To be clear, this will happen — indeed, it is already happening — entirely separate from their failed repeal-and-replace bills, each one more horrifying than the last. How are they doing it? Let's run through the sabotage techniques they're using.
Creating uncertainty for insurers. In order to set premiums, insurers need to predict what their costs are likely to be in the coming year. Doing so has become particularly difficult given everything that's going on in Washington, but the Trump administration has made it particularly hard by threatening cost-sharing reduction payments that insurers receive as part of the ACA. The way it works is that the government picks up the tab for low-income enrollees on private insurance for things like copays and deductibles. It adds up to billions of dollars a year, and the administration keeps threatening to stop paying them. White House budget director Mick Mulvaney said this week, "We are looking at the cost-sharing payments on a month-to-month basis. We made them today. We'll make them tomorrow. But I don't think we'll see a long-term commitment from this administration."
If they stop making those payments, insurers would respond by raising premiums. That would drive people with fewer health needs out of the market, as they decide that they simply can't afford the insurance. People with more serious conditions would stay in, however. That would then tilt the risk pool further toward those who are sicker and more expensive to insure, resulting in further premium increases which drive yet more healthy people out, and so on. That's the death spiral.
Now watch how the other things the administration is doing or thinking about could create the same dynamic ...

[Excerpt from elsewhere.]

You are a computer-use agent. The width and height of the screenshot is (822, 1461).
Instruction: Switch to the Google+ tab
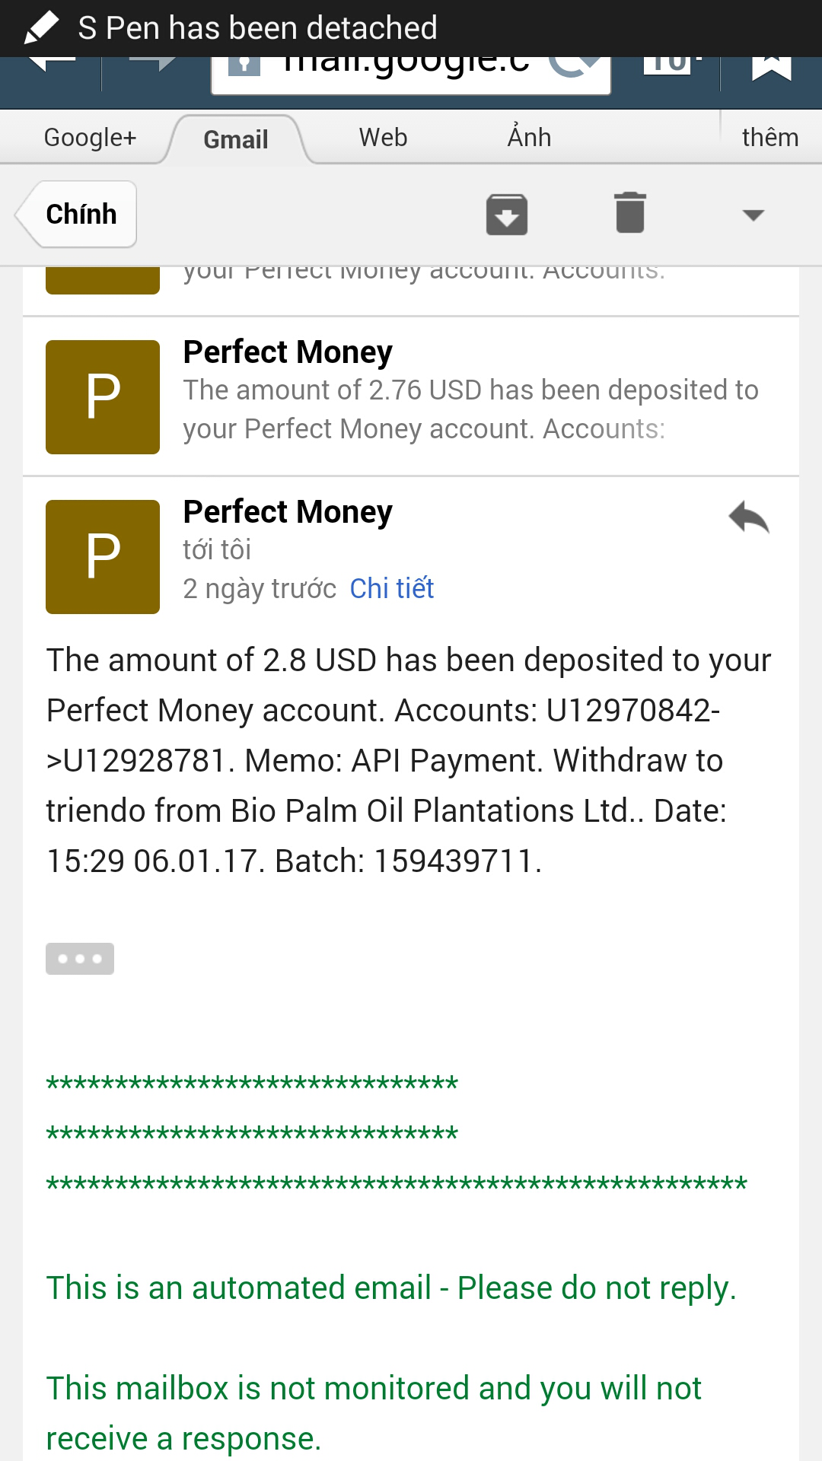pyautogui.click(x=90, y=138)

Not enforcing the individual mandate. As soon as he took office, President Trump signed an executive order instructing his government to "waive, defer, grant exemptions from, or delay the implementation of any provision or requirement of the [ACA] that would impose a fiscal burden" on anyone. Many assumed that would include the IRS not enforcing the ACA's individual insurance mandate, which comes with a financial penalty for not carrying insurance. So far it's still being enforced, but if they stopped enforcing it and people realized there was no cost to going uninsured, young and healthy people would be more likely to drop coverage, kicking off the death spiral.
Discouraging people from getting insurance. On Thursday, Sam Stein reported that the administration has taken money the ACA earmarked for promoting the exchanges and encouraging people to sign up, and is using it for exactly the opposite purpose. The Department of Health and Human Services has produced videos in which people talk about how awful they think the ACA is, used its social media accounts to disseminate criticism of the law, and revamped the department's website to make enrollment information harder to find. Earlier this year, they abruptly pulled advertising the department had used in years past to encourage people to sign up near the end of the open enrollment period. Efforts like that inevitably have their greatest effect on those wavering about getting insured, skewing the pool toward the older and the sicker.
What else could they do? With Tom Price — a venomous opponent of the ACA throughout its history — in charge of running it as secretary of health and human services, how much effort do you think will be put towards making it work? Will he make sure that the call centers responsible for helping people through the enrollment process are well-staffed with highly trained professionals? Will he labor to make sure healthcare.gov is easy to use and free of problems? Will he advertise open enrollment at all? I wouldn't bet on it.
It's theoretically possible that the administration could decide that they're in charge now, and since they'll be held responsible for what happens to Americans' health coverage, they'd better do their darndest to make it work. They also might decide to do so because pushing people off their insurance and threatening the security of the millions of Americans who get their coverage on the individual market would be morally abominable. But if you think those considerations will motivate them, you may not be familiar with the political stupidity and outright malevolence that characterizes this administration. They've already shown what they're capable of, and they're just getting started.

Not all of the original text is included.